◆ WORK INSTRUCTIONS ◆
Repeat the listing below exactly from the line with "Task: Click the Select image button" through its last line. Skip every picture.

◆ DATA TO USE ◆
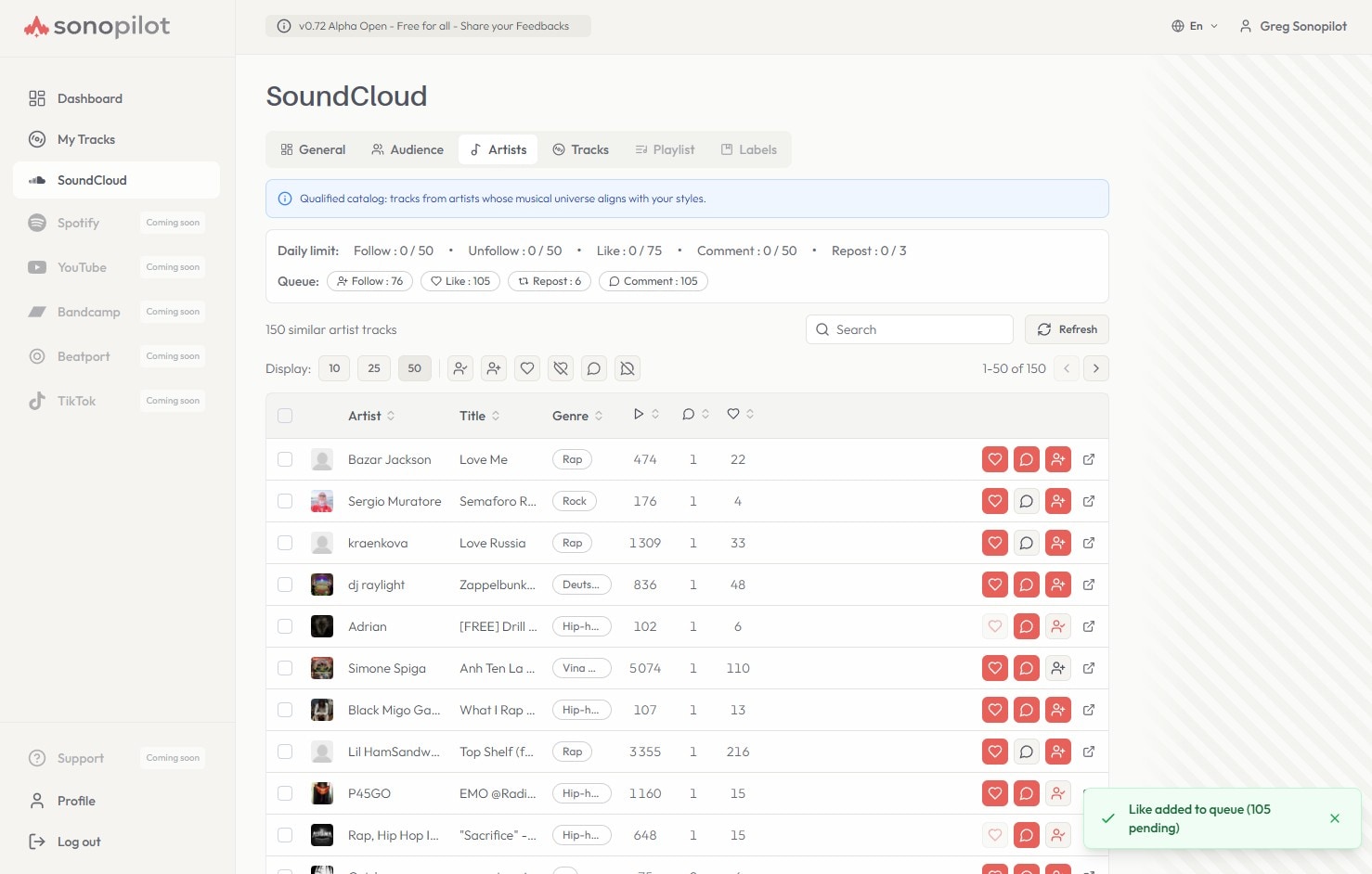Like the Love Me track by Bazar Jackson
The height and width of the screenshot is (874, 1372).
pyautogui.click(x=994, y=459)
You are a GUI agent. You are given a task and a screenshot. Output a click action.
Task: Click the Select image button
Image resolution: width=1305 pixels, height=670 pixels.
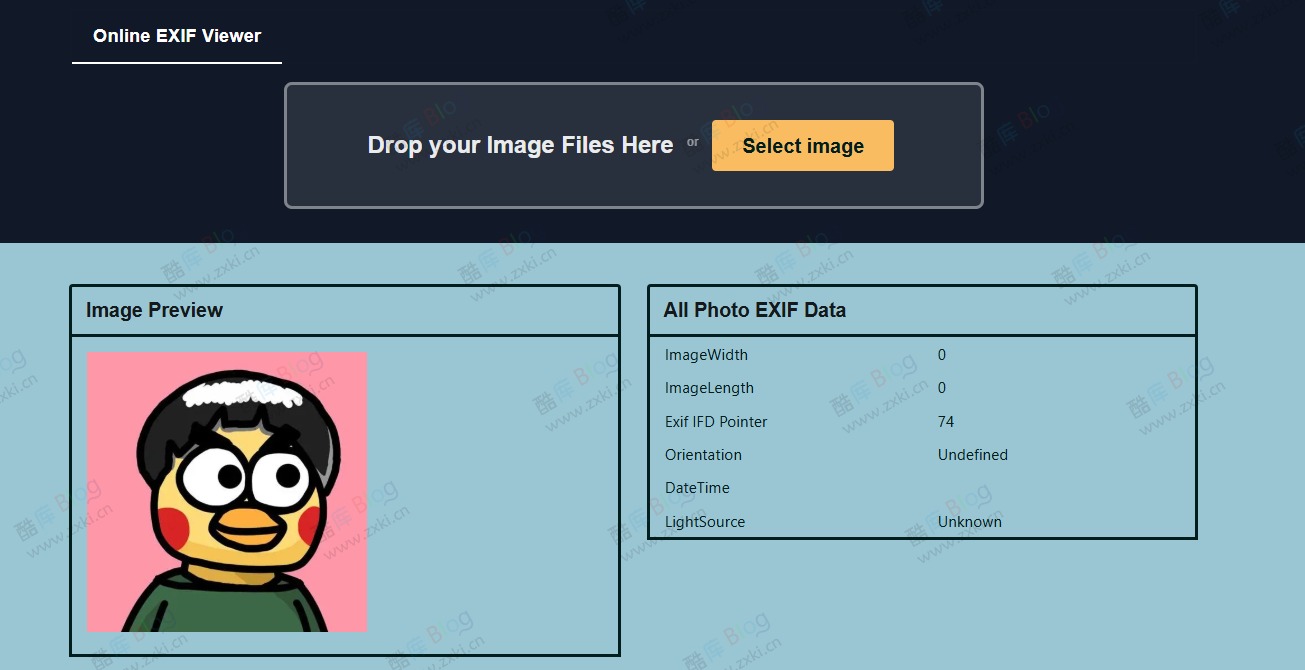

◆ RESPONSE FOR THIS EXERCISE ◆
Task: Click the Select image button
Image resolution: width=1305 pixels, height=670 pixels.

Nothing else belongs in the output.